William Delaney, EA Westwood MA |
“Petitioner (Ms. Duket) hired contract laborers (piece workers) for the housekeeping jobs. Petitioner and Mr. Huber (her significant other) worked alongside these workers. Petitioner paid the workers in cash every two weeks.” “Petitioner kept a contemporaneous record of her housekeeping work and payroll using calendars, which served as her bookkeeping system.”
So far, so good. It’s not a Quickbooks system, but it is a systematic contemporaneous record. She has documented what she did. At the end of the year, “She issued Forms 1099-MISC…to Mr. Huber and one other individual…, but not to any of the piece workers.”
The Tax Code requires that tax deductions be documented; the burden of proof is on the taxpayer. The case goes into considerable detail when explaining how to apply these tests and the authority for so doing. Well worth a read (see Discussion of Burden of Proof on page 5 and subsequent).
The Court found (page 7) that the “Petitioner’s testimony at trial was honest, forthright, and credible. We therefore rely on her testimony to resolve this substantiation issue.” “Petitioner testified that her business used only contract labor.

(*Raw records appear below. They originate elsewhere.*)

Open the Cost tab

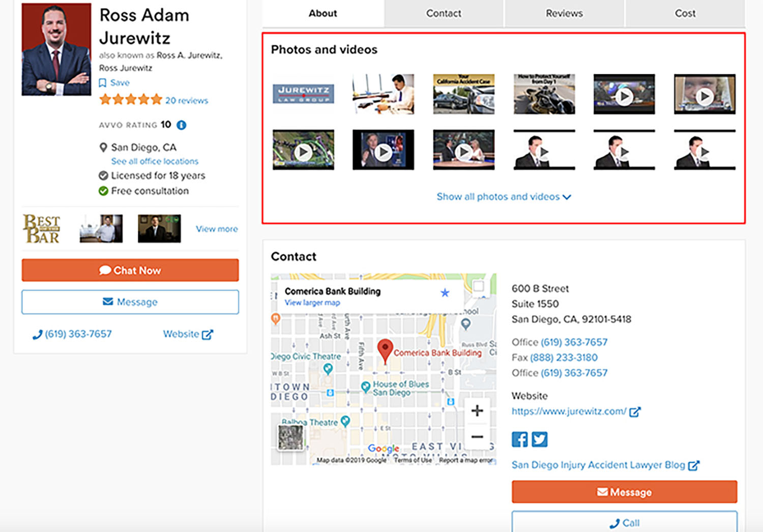point(685,14)
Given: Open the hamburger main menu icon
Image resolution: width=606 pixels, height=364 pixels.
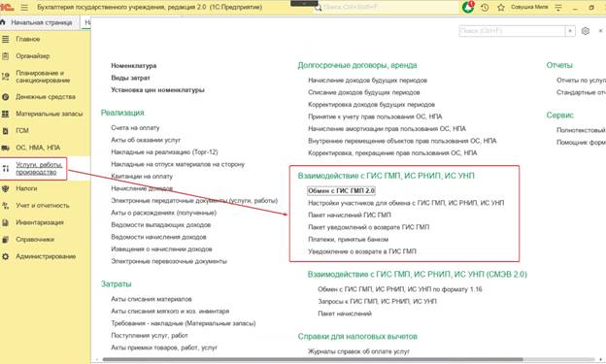Looking at the screenshot, I should click(x=24, y=8).
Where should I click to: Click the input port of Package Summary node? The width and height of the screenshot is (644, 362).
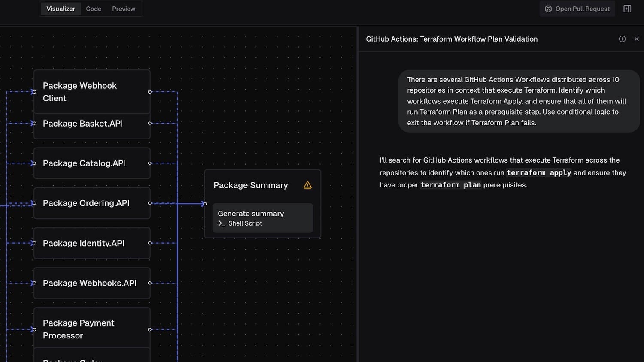(205, 204)
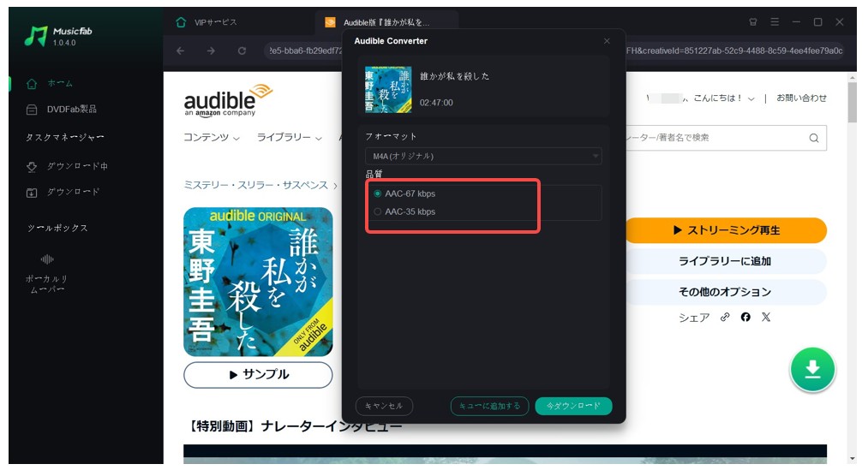
Task: Close the Audible Converter dialog
Action: (x=607, y=41)
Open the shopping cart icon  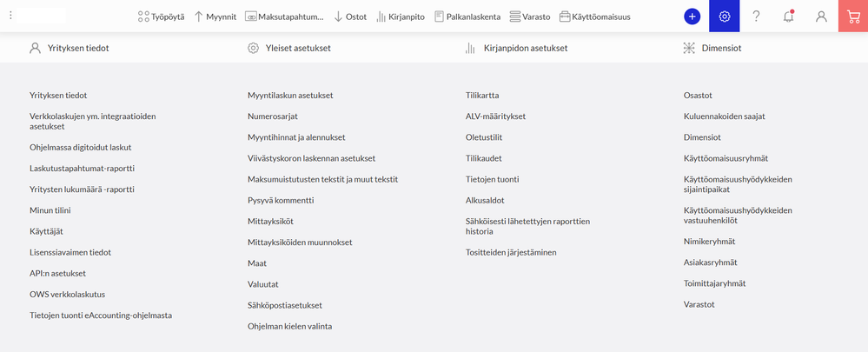pos(853,17)
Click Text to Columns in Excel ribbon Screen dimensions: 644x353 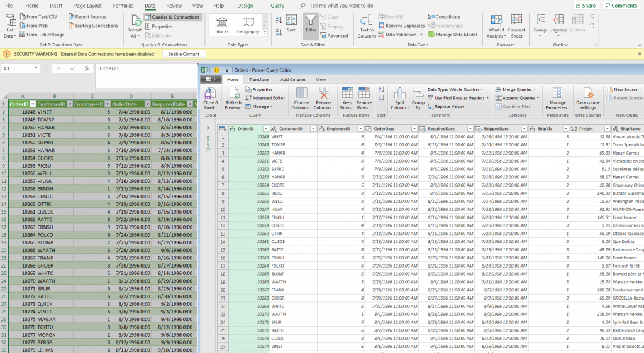367,25
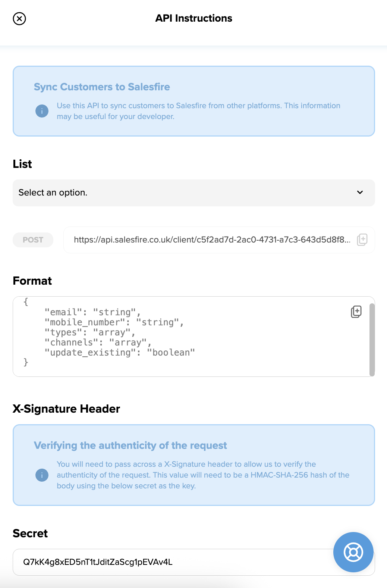
Task: Click the chevron on the List selector
Action: click(x=360, y=193)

She provided detailed information regarding the number of people she hired, along with estimates of time worked and amounts paid to these individuals. She also offered into evidence Forms 1099-MISC corroborating payments to Mr. Huber and Mr. Ramariz. On the basis of this testimony, we conclude that petitioner was entitled to deduct the full amounts of the labor costs she reported on her return for each year in issue.”
What particularly interested your Editor is that the IRS completely ignored the 1099-MISC forms which corroborated (see the Court’s language, above) most of the payment amounts deducted, and disallowed everything. And, in an 180 degree turn-around, the Court ignored the fact that the payments were in cash and allowed full deductions for both years because the taxpayer maintained contemporaneous and credible bookkeeping records and provided them to the Court. It, apparently, did not matter that the payments were in cash and some were not documented by issuing a 1099 form.
There are other deduction and documentation issues addressed in the case, but this one jumped out at me.